===== Source information

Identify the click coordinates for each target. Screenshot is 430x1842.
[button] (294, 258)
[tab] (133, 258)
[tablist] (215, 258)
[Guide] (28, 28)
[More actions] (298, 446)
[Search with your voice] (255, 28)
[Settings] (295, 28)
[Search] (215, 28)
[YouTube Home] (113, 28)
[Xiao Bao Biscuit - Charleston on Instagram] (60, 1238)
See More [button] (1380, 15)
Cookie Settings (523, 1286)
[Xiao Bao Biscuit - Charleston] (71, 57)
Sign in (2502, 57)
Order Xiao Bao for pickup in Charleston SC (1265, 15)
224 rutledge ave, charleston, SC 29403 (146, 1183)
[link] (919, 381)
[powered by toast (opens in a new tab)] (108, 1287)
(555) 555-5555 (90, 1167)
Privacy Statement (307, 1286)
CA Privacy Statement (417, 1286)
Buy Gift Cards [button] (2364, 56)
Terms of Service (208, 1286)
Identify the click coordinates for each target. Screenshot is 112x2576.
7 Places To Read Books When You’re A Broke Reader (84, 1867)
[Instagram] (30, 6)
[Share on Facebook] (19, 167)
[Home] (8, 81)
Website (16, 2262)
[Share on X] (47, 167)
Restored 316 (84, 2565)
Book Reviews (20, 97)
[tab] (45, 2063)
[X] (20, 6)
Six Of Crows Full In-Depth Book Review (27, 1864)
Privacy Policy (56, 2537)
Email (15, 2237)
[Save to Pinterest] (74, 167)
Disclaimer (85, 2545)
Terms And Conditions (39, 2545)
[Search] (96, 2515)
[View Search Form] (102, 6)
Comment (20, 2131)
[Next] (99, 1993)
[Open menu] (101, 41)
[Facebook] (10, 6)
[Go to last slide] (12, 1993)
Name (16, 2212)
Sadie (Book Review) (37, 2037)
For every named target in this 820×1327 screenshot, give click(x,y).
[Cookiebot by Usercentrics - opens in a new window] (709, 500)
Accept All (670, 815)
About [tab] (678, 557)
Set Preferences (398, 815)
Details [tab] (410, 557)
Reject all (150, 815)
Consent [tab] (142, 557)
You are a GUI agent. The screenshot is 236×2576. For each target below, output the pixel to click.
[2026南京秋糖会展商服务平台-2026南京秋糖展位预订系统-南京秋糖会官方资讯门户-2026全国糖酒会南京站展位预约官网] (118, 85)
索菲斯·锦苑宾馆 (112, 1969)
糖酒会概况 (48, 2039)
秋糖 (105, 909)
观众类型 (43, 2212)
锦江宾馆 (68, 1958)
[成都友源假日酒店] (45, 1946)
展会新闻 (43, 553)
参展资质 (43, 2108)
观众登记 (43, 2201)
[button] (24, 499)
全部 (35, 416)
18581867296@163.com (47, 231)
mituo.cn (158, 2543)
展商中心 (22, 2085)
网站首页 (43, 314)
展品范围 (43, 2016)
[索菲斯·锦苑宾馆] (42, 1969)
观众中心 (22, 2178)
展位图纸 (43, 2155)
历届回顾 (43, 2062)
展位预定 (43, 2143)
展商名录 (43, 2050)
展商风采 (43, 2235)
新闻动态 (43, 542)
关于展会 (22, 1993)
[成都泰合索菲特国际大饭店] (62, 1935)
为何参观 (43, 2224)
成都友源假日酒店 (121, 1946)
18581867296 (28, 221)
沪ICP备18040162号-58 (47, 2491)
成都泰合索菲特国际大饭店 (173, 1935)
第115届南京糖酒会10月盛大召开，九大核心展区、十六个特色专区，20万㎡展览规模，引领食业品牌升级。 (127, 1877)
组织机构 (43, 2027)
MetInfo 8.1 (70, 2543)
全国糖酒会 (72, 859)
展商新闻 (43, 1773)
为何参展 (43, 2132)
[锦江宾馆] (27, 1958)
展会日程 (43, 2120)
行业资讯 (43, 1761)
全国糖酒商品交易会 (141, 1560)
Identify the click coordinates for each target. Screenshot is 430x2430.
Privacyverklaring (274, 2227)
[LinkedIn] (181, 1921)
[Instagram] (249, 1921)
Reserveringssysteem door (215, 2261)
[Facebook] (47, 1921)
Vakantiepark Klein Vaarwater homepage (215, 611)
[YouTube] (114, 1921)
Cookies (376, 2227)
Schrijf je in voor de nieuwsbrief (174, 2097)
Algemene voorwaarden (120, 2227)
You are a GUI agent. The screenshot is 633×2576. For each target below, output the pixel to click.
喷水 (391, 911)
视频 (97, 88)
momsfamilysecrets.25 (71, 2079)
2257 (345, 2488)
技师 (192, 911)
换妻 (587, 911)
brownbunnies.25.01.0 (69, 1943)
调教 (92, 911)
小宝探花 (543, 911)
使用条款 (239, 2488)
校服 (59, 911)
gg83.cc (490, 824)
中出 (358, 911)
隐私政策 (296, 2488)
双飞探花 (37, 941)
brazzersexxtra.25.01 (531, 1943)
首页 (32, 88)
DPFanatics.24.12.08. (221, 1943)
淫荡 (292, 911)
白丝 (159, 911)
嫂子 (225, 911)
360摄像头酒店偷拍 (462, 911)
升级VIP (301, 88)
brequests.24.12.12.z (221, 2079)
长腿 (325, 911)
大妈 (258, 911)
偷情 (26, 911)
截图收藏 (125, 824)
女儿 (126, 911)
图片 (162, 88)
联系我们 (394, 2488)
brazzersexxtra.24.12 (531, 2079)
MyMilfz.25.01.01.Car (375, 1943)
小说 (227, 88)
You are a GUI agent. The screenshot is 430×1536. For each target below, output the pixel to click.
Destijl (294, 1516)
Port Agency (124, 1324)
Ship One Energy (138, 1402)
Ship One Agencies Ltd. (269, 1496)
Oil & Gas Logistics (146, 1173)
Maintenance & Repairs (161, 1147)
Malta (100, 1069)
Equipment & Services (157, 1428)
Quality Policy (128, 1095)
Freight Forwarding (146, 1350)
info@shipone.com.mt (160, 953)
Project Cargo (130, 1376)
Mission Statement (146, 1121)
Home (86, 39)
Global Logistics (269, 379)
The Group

==========

*Exercise objective*
Nothing may be left out. Copy each line of the listing exactly.

*Solution to this task*
Identify the click coordinates for each target. Screenshot is 430x1842.
[button] (294, 258)
[tab] (133, 258)
[tablist] (215, 258)
[Guide] (28, 28)
[More actions] (298, 446)
[Search with your voice] (255, 28)
[Settings] (295, 28)
[Search] (215, 28)
[YouTube Home] (113, 28)
[Xiao Bao Biscuit - Charleston on Instagram] (60, 1238)
See More [button] (1380, 15)
Cookie Settings (523, 1286)
[Xiao Bao Biscuit - Charleston] (71, 57)
Sign in (2502, 57)
Order Xiao Bao for pickup in Charleston SC (1265, 15)
224 rutledge ave, charleston, SC 29403 (146, 1183)
[link] (919, 381)
[powered by toast (opens in a new tab)] (108, 1287)
(555) 555-5555 (90, 1167)
Privacy Statement (307, 1286)
CA Privacy Statement (417, 1286)
Buy Gift Cards [button] (2364, 56)
Terms of Service (208, 1286)
Identify the click coordinates for each target. Screenshot is 112x2576.
7 Places To Read Books When You’re A Broke Reader (84, 1867)
[Instagram] (30, 6)
[Share on Facebook] (19, 167)
[Home] (8, 81)
Website (16, 2262)
[Share on X] (47, 167)
Restored 316 (84, 2565)
Book Reviews (20, 97)
[tab] (45, 2063)
[X] (20, 6)
Six Of Crows Full In-Depth Book Review (27, 1864)
Privacy Policy (56, 2537)
Email (15, 2237)
[Save to Pinterest] (74, 167)
Disclaimer (85, 2545)
Terms And Conditions (39, 2545)
[Search] (96, 2515)
[View Search Form] (102, 6)
Comment (20, 2131)
[Next] (99, 1993)
[Open menu] (101, 41)
[Facebook] (10, 6)
[Go to last slide] (12, 1993)
Name (16, 2212)
Sadie (Book Review) (37, 2037)
For every named target in this 820×1327 screenshot, give click(x,y).
[Cookiebot by Usercentrics - opens in a new window] (709, 500)
Accept All (670, 815)
About [tab] (678, 557)
Set Preferences (398, 815)
Details [tab] (410, 557)
Reject all (150, 815)
Consent [tab] (142, 557)
You are a GUI agent. The screenshot is 236×2576. For each target below, output the pixel to click.
[2026南京秋糖会展商服务平台-2026南京秋糖展位预订系统-南京秋糖会官方资讯门户-2026全国糖酒会南京站展位预约官网] (118, 85)
索菲斯·锦苑宾馆 (112, 1969)
糖酒会概况 (48, 2039)
秋糖 (105, 909)
观众类型 (43, 2212)
锦江宾馆 (68, 1958)
[成都友源假日酒店] (45, 1946)
展会新闻 (43, 553)
参展资质 (43, 2108)
观众登记 (43, 2201)
[button] (24, 499)
全部 (35, 416)
18581867296@163.com (47, 231)
mituo.cn (158, 2543)
展商中心 (22, 2085)
网站首页 (43, 314)
展品范围 (43, 2016)
[索菲斯·锦苑宾馆] (42, 1969)
观众中心 (22, 2178)
展位图纸 (43, 2155)
历届回顾 (43, 2062)
展位预定 (43, 2143)
展商名录 (43, 2050)
展商风采 (43, 2235)
新闻动态 (43, 542)
关于展会 (22, 1993)
[成都泰合索菲特国际大饭店] (62, 1935)
为何参观 (43, 2224)
成都友源假日酒店 (121, 1946)
18581867296 (28, 221)
沪ICP备18040162号-58 (47, 2491)
成都泰合索菲特国际大饭店 (173, 1935)
第115届南京糖酒会10月盛大召开，九大核心展区、十六个特色专区，20万㎡展览规模，引领食业品牌升级。 (127, 1877)
组织机构 (43, 2027)
MetInfo 8.1 (70, 2543)
全国糖酒会 (72, 859)
展商新闻 (43, 1773)
为何参展 (43, 2132)
[锦江宾馆] (27, 1958)
展会日程 (43, 2120)
行业资讯 (43, 1761)
全国糖酒商品交易会 (141, 1560)
Identify the click coordinates for each target. Screenshot is 430x2430.
Privacyverklaring (274, 2227)
[LinkedIn] (181, 1921)
[Instagram] (249, 1921)
Reserveringssysteem door (215, 2261)
[Facebook] (47, 1921)
Vakantiepark Klein Vaarwater homepage (215, 611)
[YouTube] (114, 1921)
Cookies (376, 2227)
Schrijf je in voor de nieuwsbrief (174, 2097)
Algemene voorwaarden (120, 2227)
You are a GUI agent. The screenshot is 633×2576. For each target below, output the pixel to click.
喷水 (391, 911)
视频 (97, 88)
momsfamilysecrets.25 (71, 2079)
2257 (345, 2488)
技师 (192, 911)
换妻 (587, 911)
brownbunnies.25.01.0 (69, 1943)
调教 (92, 911)
小宝探花 (543, 911)
使用条款 (239, 2488)
校服 (59, 911)
gg83.cc (490, 824)
中出 (358, 911)
隐私政策 (296, 2488)
双飞探花 (37, 941)
brazzersexxtra.25.01 (531, 1943)
首页 (32, 88)
DPFanatics.24.12.08. (221, 1943)
淫荡 (292, 911)
白丝 (159, 911)
嫂子 (225, 911)
360摄像头酒店偷拍 (462, 911)
升级VIP (301, 88)
brequests.24.12.12.z (221, 2079)
长腿 (325, 911)
大妈 (258, 911)
偷情 (26, 911)
截图收藏 (125, 824)
女儿 (126, 911)
图片 (162, 88)
联系我们 (394, 2488)
brazzersexxtra.24.12 (531, 2079)
MyMilfz.25.01.01.Car (375, 1943)
小说 (227, 88)
You are a GUI agent. The screenshot is 430×1536. For each target below, output the pixel to click.
Destijl (294, 1516)
Port Agency (124, 1324)
Ship One Energy (138, 1402)
Ship One Agencies Ltd. (269, 1496)
Oil & Gas Logistics (146, 1173)
Maintenance & Repairs (161, 1147)
Malta (100, 1069)
Equipment & Services (157, 1428)
Quality Policy (128, 1095)
Freight Forwarding (146, 1350)
info@shipone.com.mt (160, 953)
Project Cargo (130, 1376)
Mission Statement (146, 1121)
Home (86, 39)
Global Logistics (269, 379)
The Group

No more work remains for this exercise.